Overland’s technology “basically takes sensor data and creates a terrain representation as it goes,” Boots explained. The vehicle then uses that digital representation “plus the target it’s trying to reach, which could be several kilometers away, to try to find a path through the terrain to that target.”
“Part of the advantage of having an autonomous system is that when the system is tasked, if you lose a communication link with that ground vehicle, it will continue to move towards its target and try to complete the task until the communication link is re-established .” said Botts.
Most road driving today relies on this remotely assisted telecommunications connection, in part because the risk to other road users is higher. That’s why you’ll see Waymo and Cruise robotaxis off the streets of San Francisco, waiting for a remote operator to give them a boost after they’ve stopped driving to meet a minimum safety requirement.
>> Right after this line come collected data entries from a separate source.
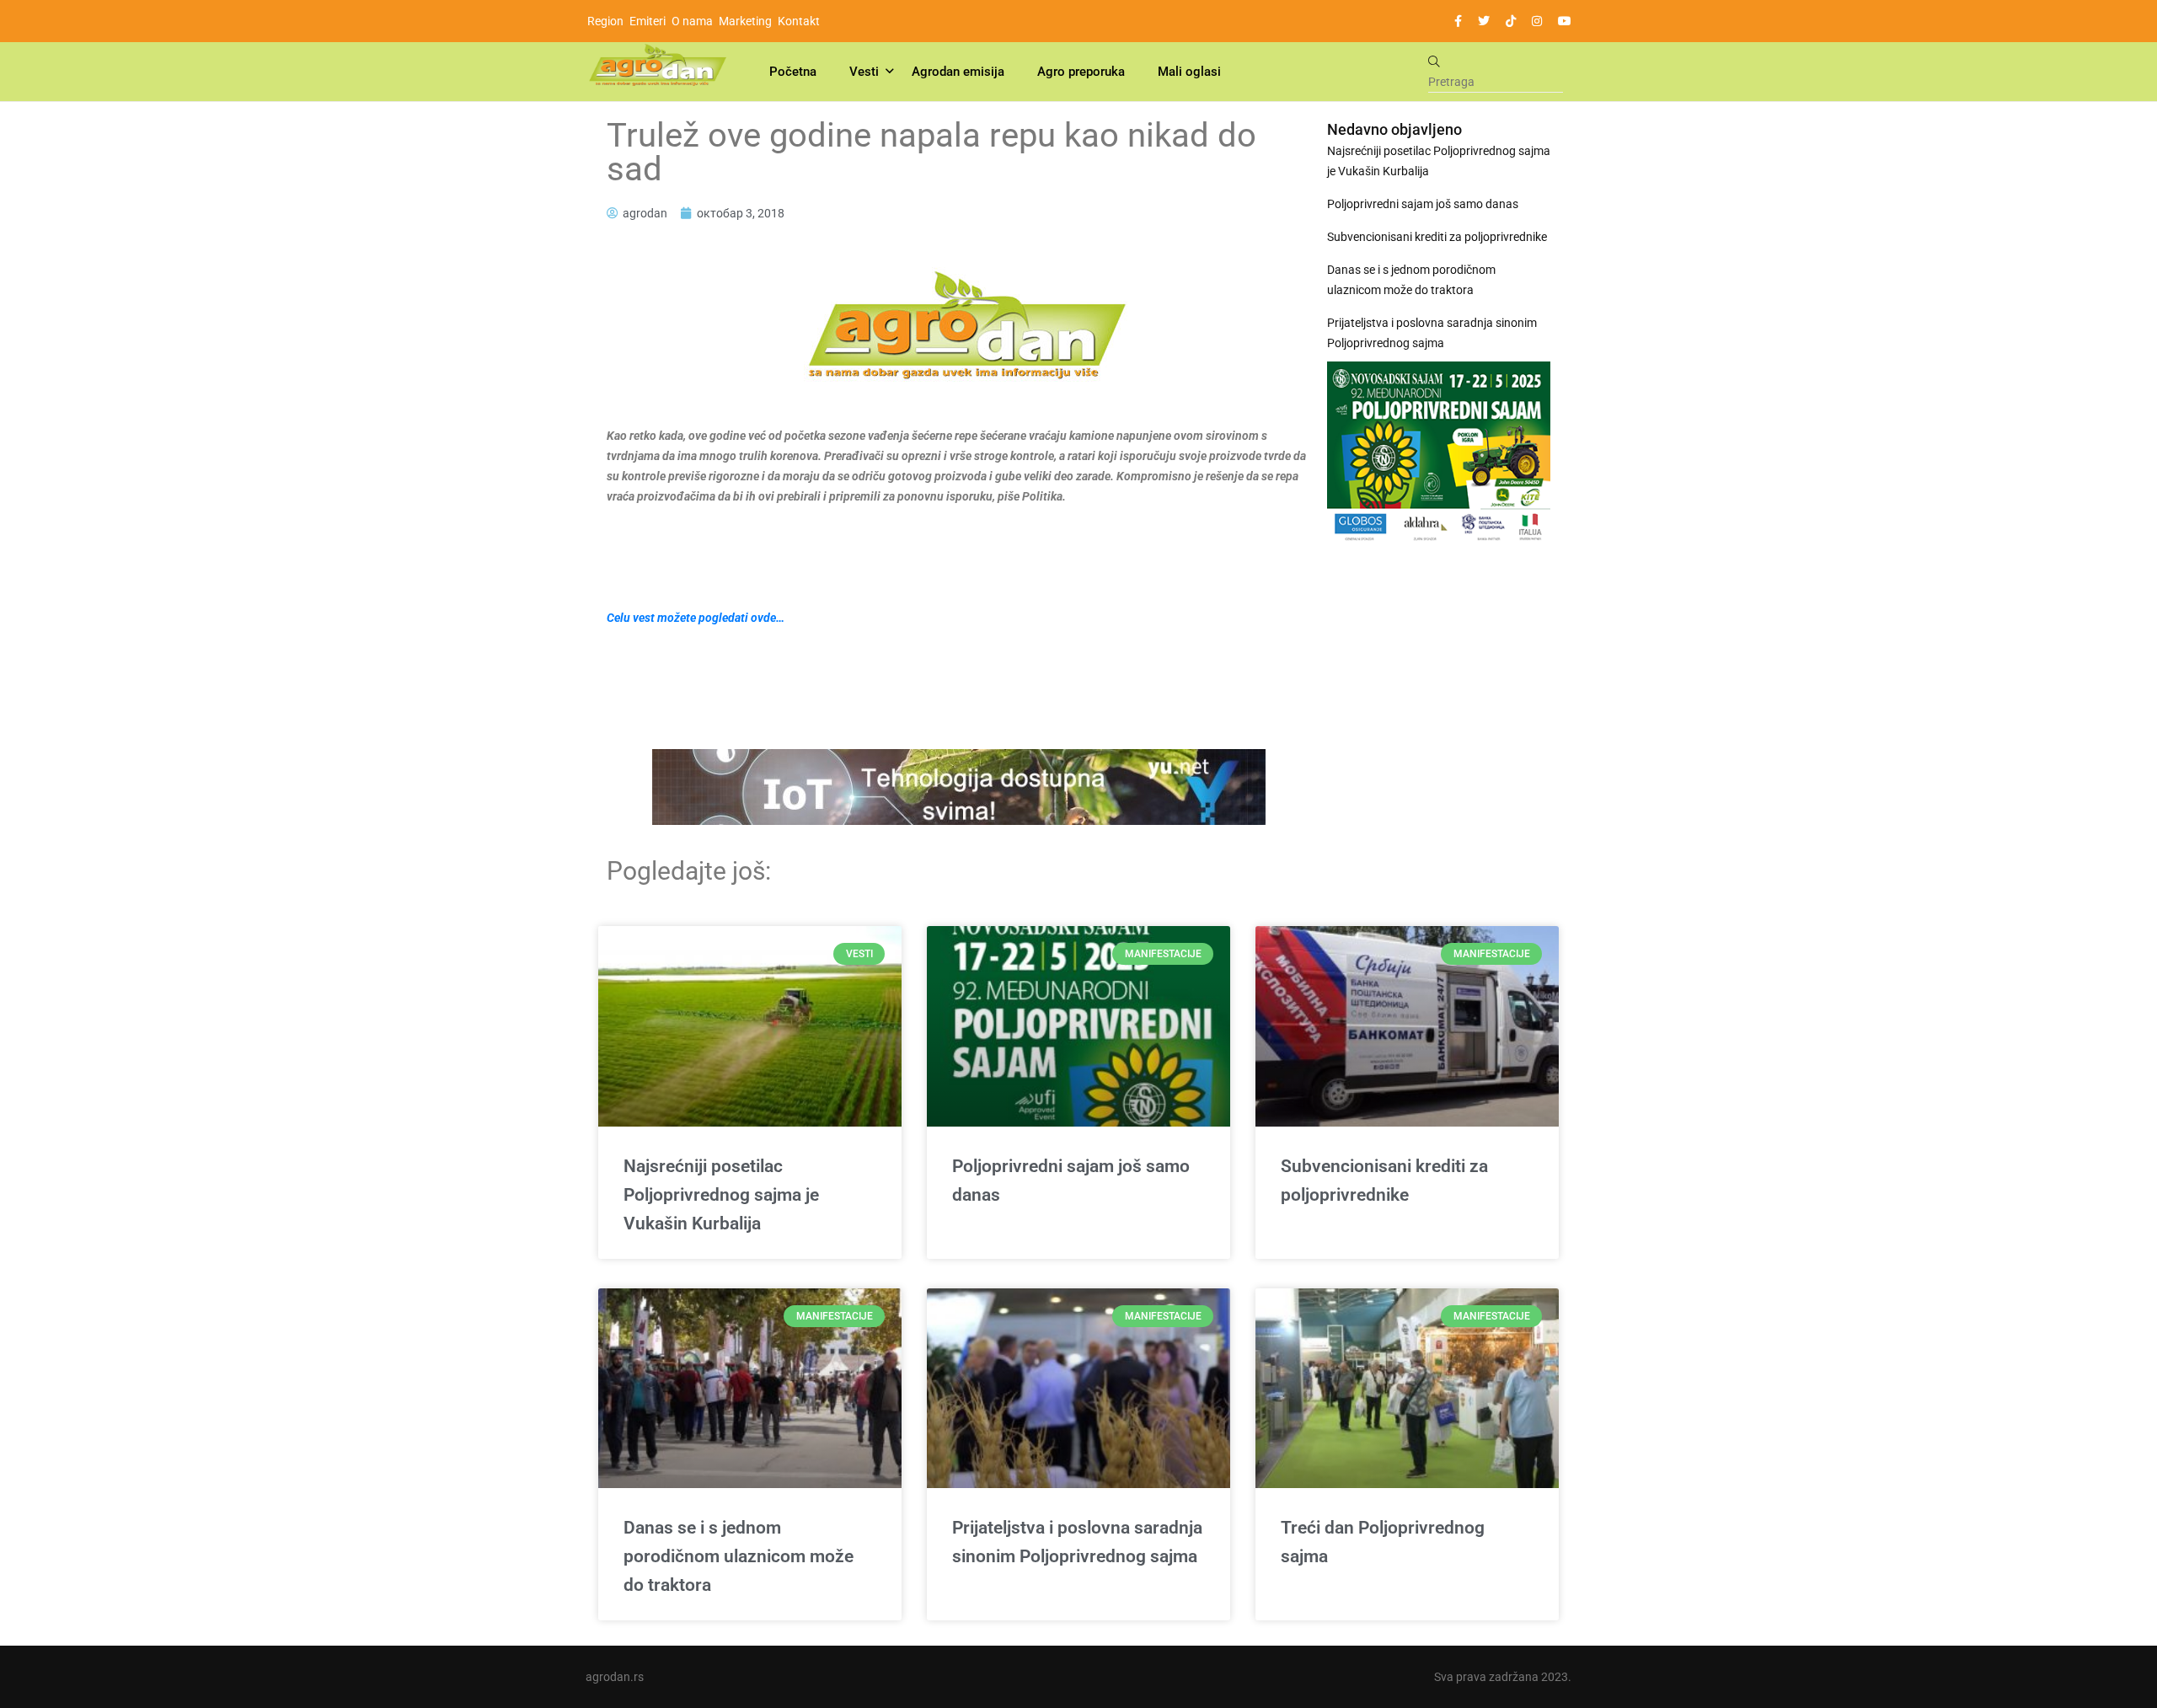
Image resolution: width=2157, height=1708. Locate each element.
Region (605, 21)
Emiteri (647, 21)
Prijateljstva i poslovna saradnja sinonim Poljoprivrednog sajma (1432, 333)
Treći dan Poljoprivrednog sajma (1383, 1542)
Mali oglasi (1189, 71)
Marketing (745, 21)
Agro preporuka (1081, 71)
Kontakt (799, 21)
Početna (792, 71)
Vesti (864, 71)
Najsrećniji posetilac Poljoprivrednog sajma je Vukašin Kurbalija (1438, 161)
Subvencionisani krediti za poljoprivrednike (1437, 237)
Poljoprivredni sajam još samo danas (1422, 204)
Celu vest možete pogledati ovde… (695, 617)
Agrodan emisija (958, 71)
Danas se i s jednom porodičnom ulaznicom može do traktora (1411, 280)
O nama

“Military ground systems often need to operate in unstructured, dynamic terrain. We believe that self-driving technology built for well-defined roads and closed spaces will struggle there, and that it takes a very strong team to deliver functionally relevant terrain autonomy in these environments,” Chris Morales, partner in the defense technology team at Point72 Ventures , he told TechCrunch.
Capabilities with ADAS off-road
“How do you really allow someone who is maybe not a 100% experienced driver, but someone who wants to go off-road and experience these more difficult conditions?” Sam Poirier, CEO of Potential, asked in a recent interview.
Potential’s core platform, called Terrain Intelligence, uses computer vision to help vehicles see, interpret and prepare for complex terrain and changing surface conditions ahead. Terrain Intelligence can read data from a single camera, rather than relying on additional sensors such as additional cameras, lidar and radar.
At its most basic level, Potential’s off-road ADAS alerts the driver to an impassable object ahead or the need to change to a better driving setting based on new terrain.
“The second layer is, can we instead help automate settings changes that are usually wizard-assisted?” Poirier said. “Most vehicles have two-wheel drive, four-wheel drive, sand mode, mud mode, things like that. Ultimately, at this stage, it is up to the driver to switch between them… and the driver needs to understand when to use these different functions.”
The final level of potential will involve using existing sensor data and fine-tuning these settings and pushing performance limits.
“There are things that assistive tools can do that an individual driver — no matter how experienced you are — can’t do on their own,” said Scott Kunselman, a former chief engineer at Jeep, an automotive veteran and consultant to Potential. “Stability controls are a good example because to activate stability control, you need independent brake control. The driver has only one brake pedal and activates the entire braking system simultaneously. Whereas stability control can activate each wheel individually so you can create, for example, the ability to compensate for yaw in a vehicle.”
Yaw, by the way, is when a vehicle’s weight shifts from its center of gravity to the right or left, which can cause it to shimmy outward or fish.
Potential said it works with both Tier 1 suppliers and OEMs to license its software and integrate it directly into vehicles. Andreev suggests a possible focus on business relationships with Tier 1 suppliers instead of OEMs who are less likely to take a chance on a small startup.